Exercise materials:
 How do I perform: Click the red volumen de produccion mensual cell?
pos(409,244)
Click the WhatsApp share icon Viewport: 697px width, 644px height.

---

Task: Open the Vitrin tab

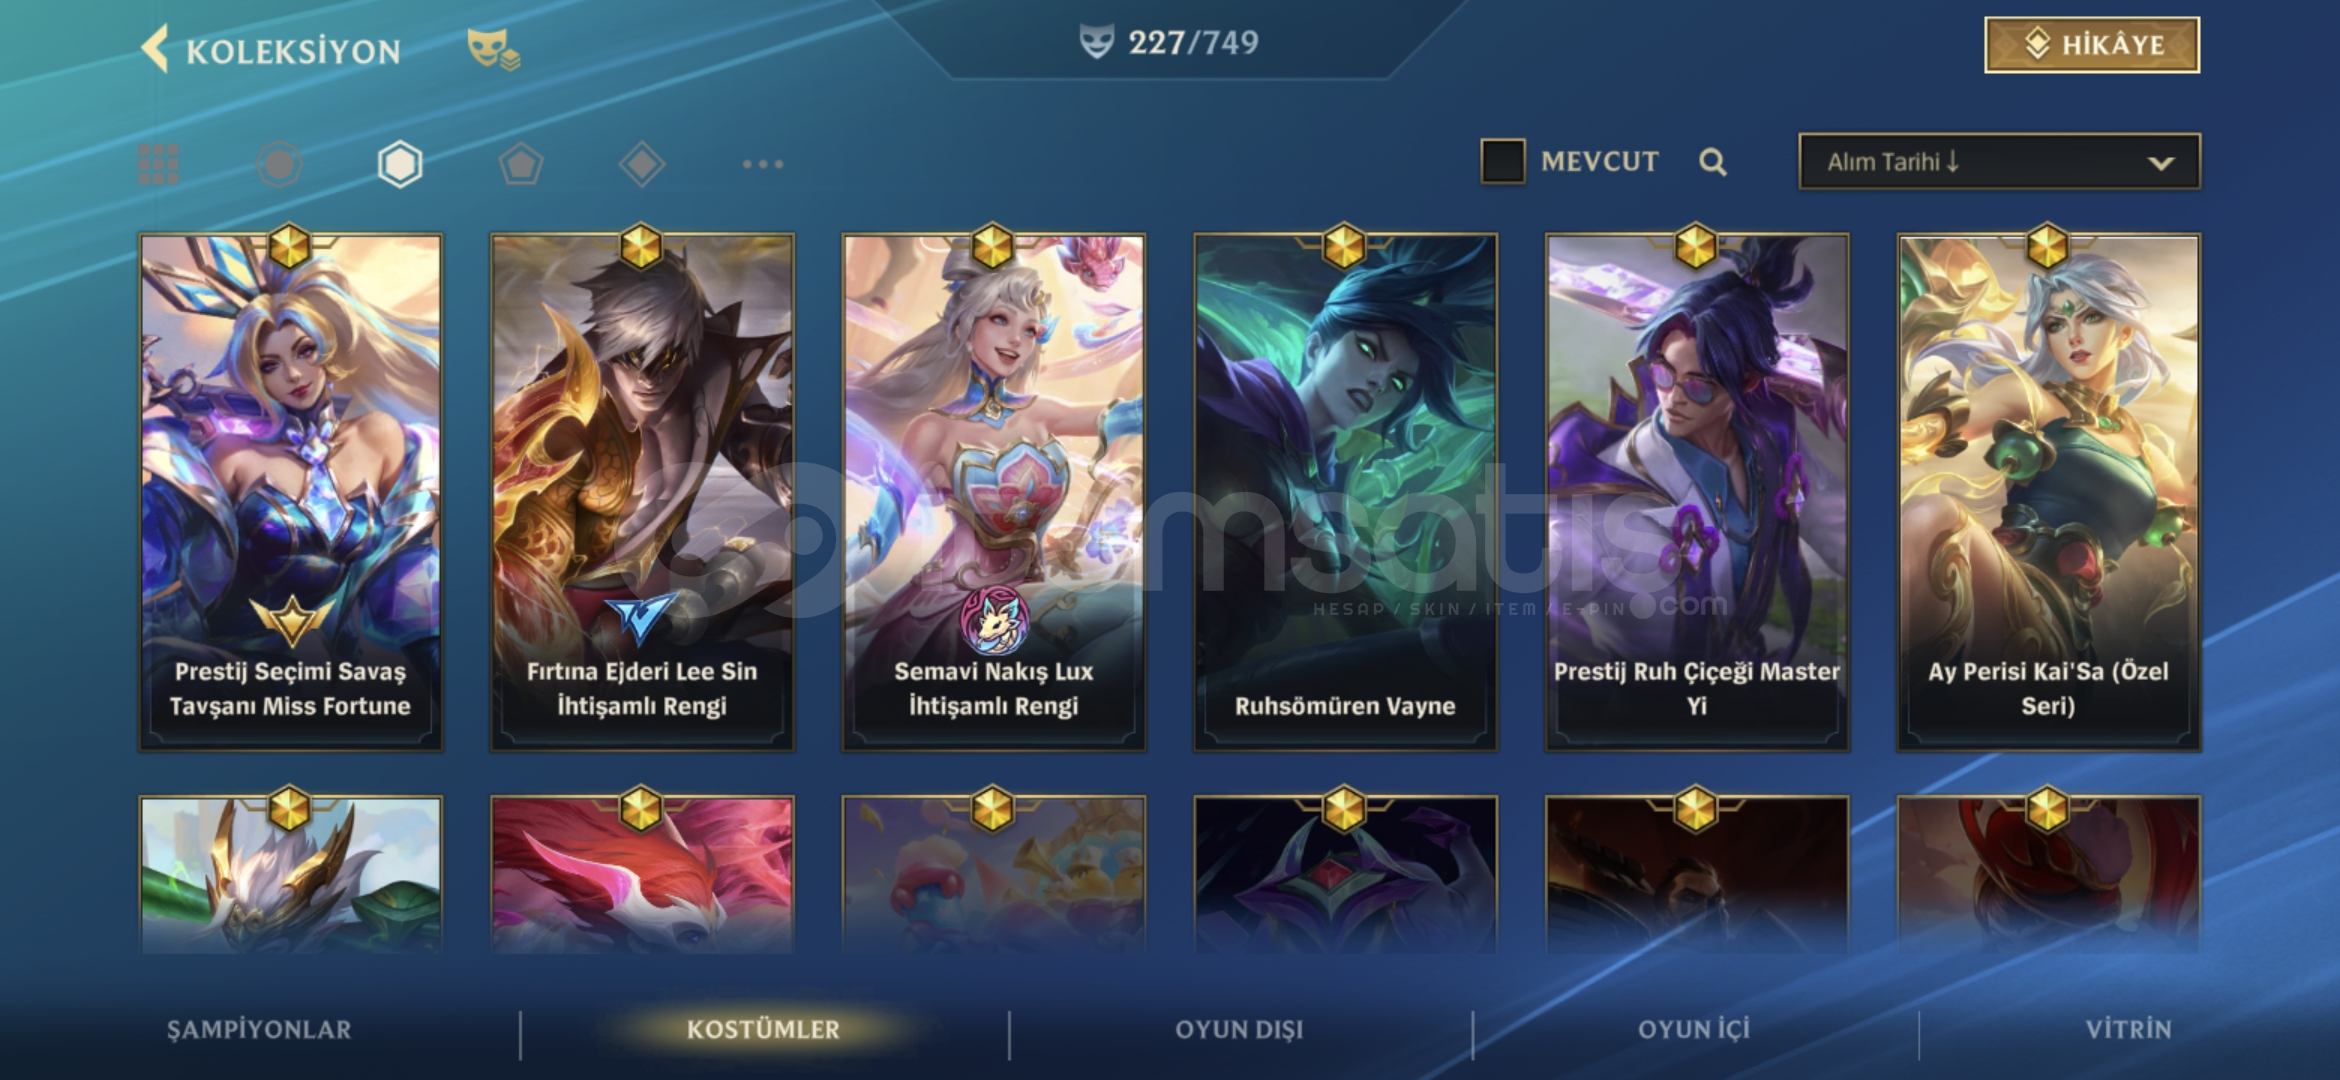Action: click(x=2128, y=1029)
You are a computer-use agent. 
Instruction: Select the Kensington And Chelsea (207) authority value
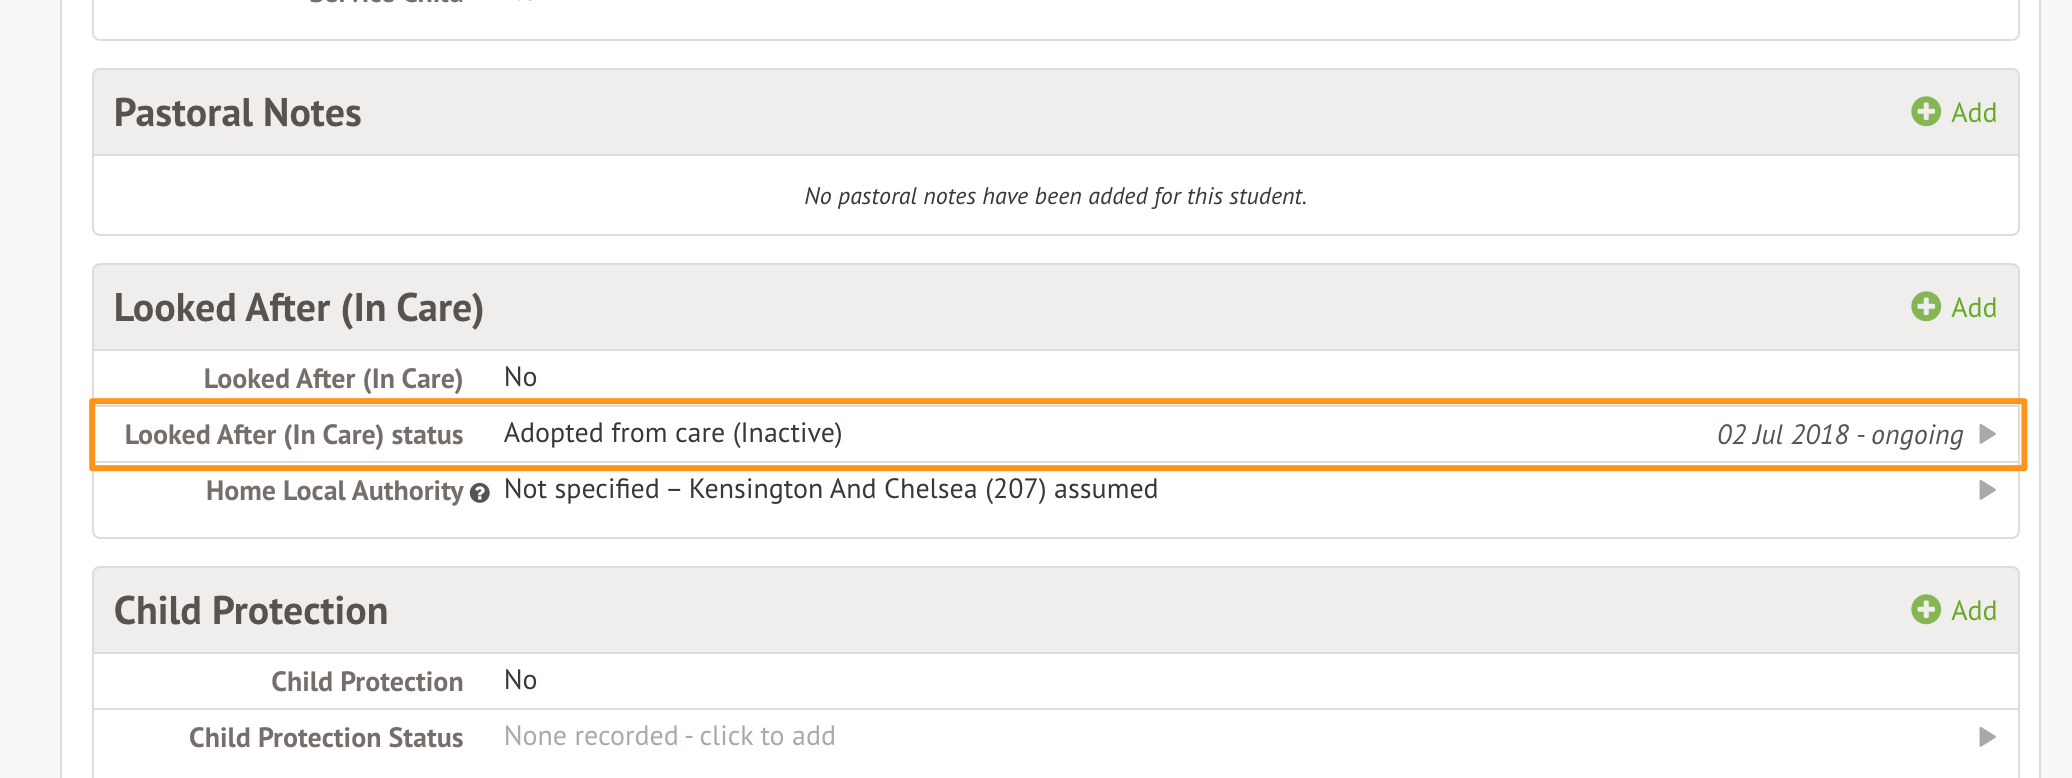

---

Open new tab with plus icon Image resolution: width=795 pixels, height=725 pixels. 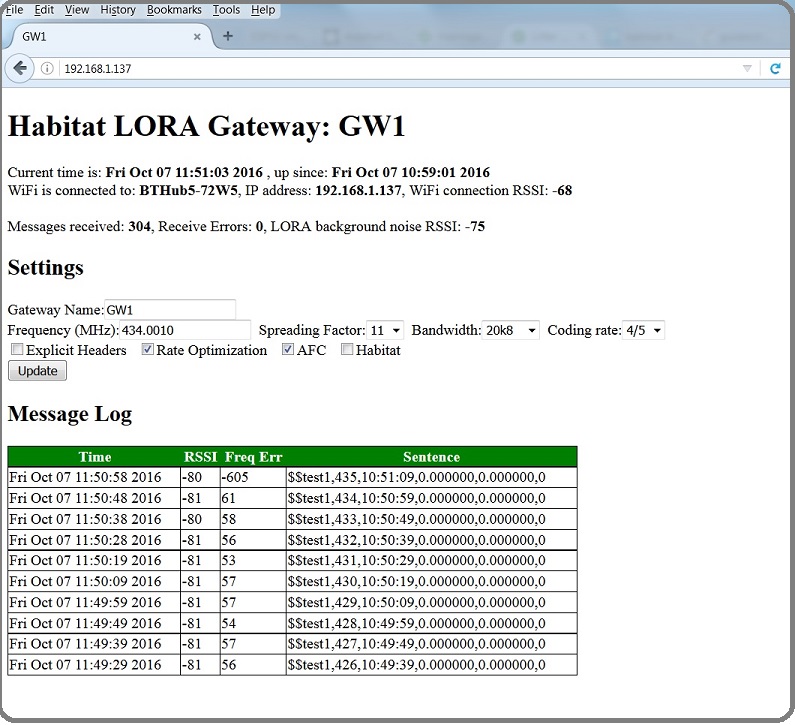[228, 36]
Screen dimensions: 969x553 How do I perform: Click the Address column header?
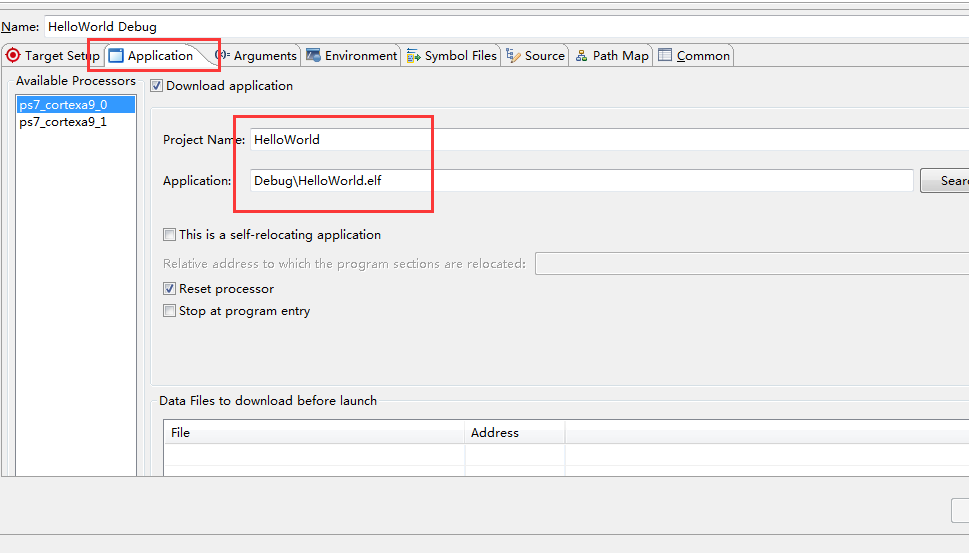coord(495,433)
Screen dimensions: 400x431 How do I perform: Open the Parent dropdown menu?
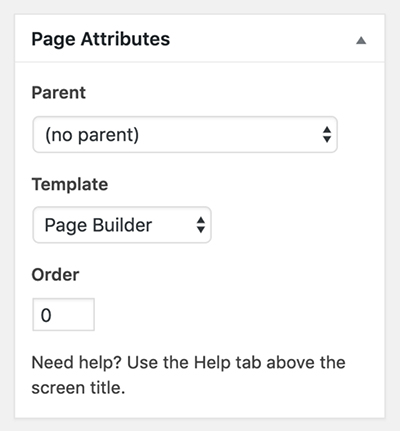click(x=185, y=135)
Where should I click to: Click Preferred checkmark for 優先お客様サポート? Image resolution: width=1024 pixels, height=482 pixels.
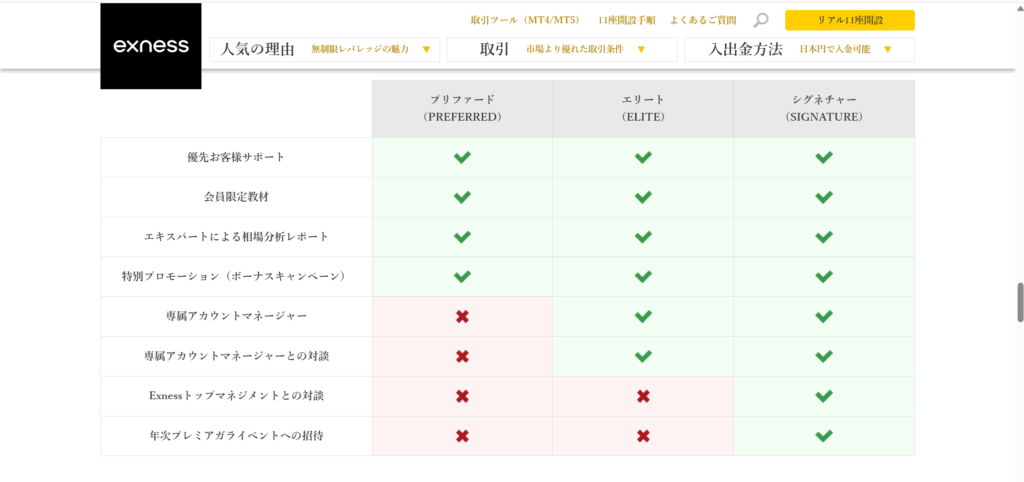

Task to complete: Above are the records; print exactly the lines from the line with "How do I perform: Click the red" to the line with "Click the WhatsApp", including both, and nothing else.

Your response:
 How do I perform: Click the red volumen de produccion mensual cell?
pos(409,244)
Click the WhatsApp share icon Viewport: 697px width, 644px height.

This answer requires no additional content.